Task objective: Keeping every word the same, give again only the lines from the one with "This screenshot has" through the end of the data, both included, and leave every picture out.

************

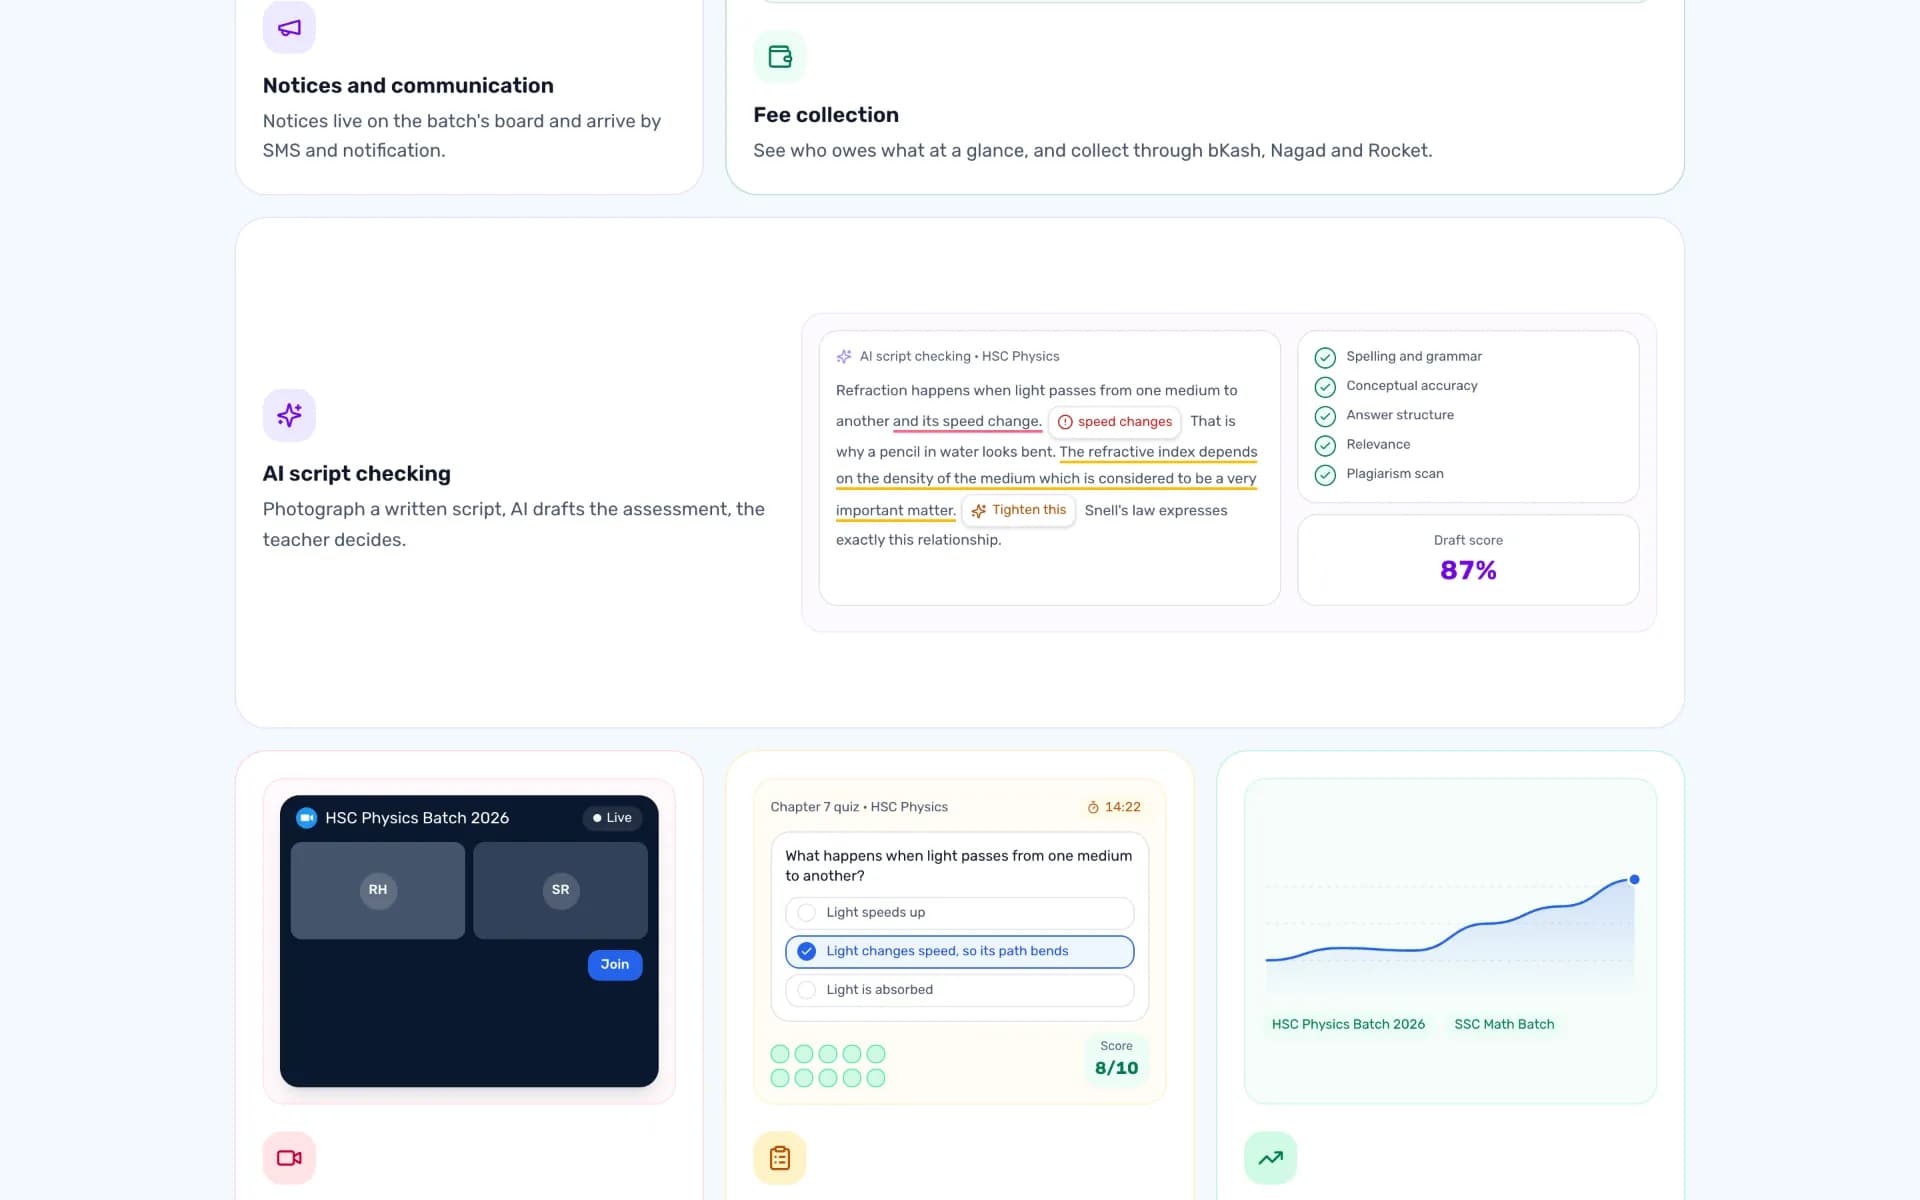Click the timer icon next to 14:22
The width and height of the screenshot is (1920, 1200).
(1093, 807)
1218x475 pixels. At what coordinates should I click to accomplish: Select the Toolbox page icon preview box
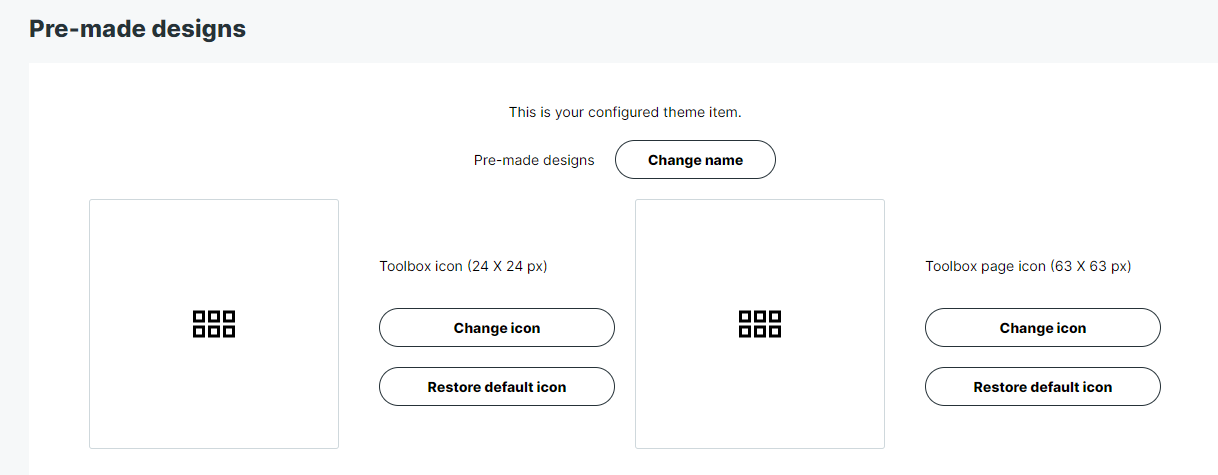point(760,324)
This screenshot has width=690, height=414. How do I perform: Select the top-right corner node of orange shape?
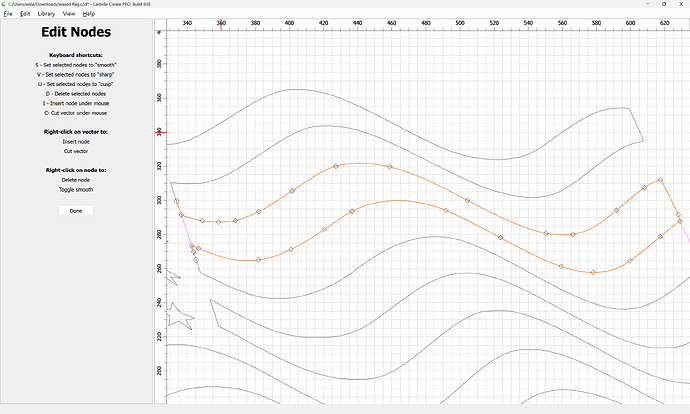coord(660,180)
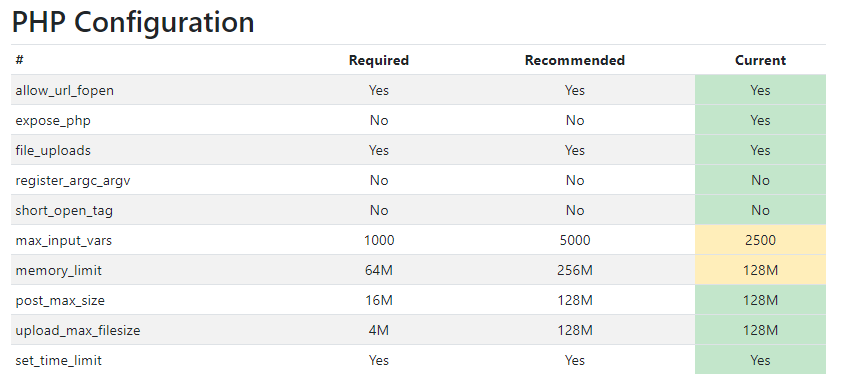The width and height of the screenshot is (847, 388).
Task: Select the file_uploads setting label
Action: click(53, 150)
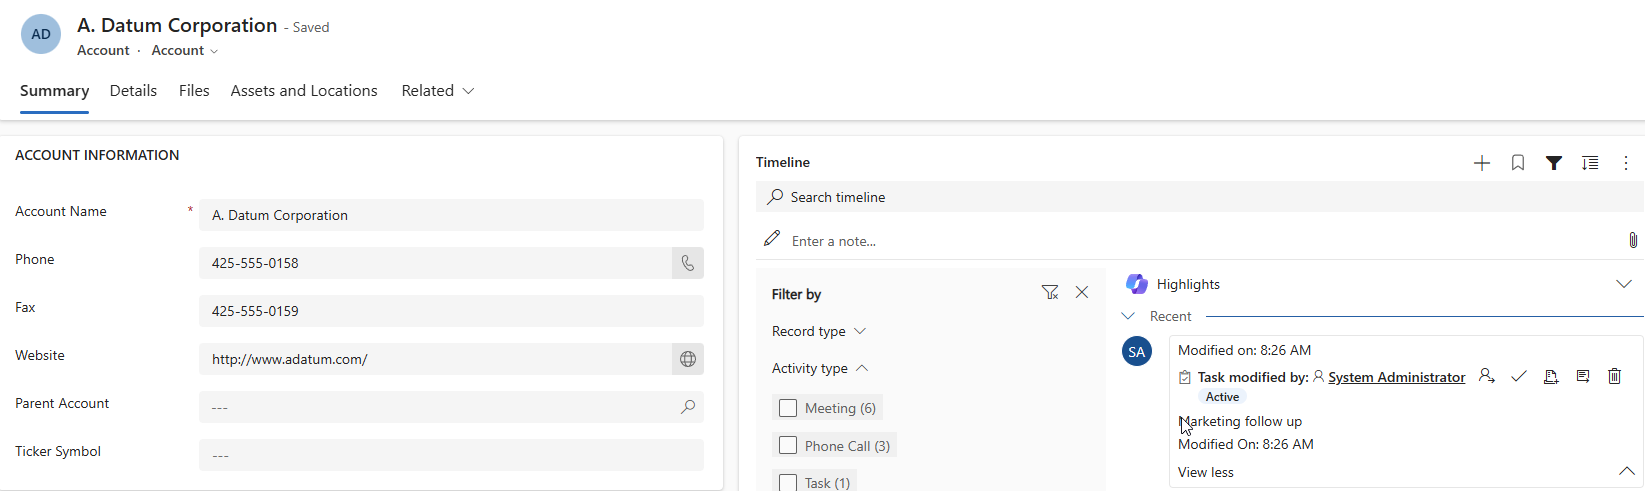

************

Your solution:
This screenshot has width=690, height=414. How do I perform: Select the top-right corner node of orange shape?
coord(660,180)
The width and height of the screenshot is (847, 388).
Task: Select the file_uploads setting label
Action: click(53, 150)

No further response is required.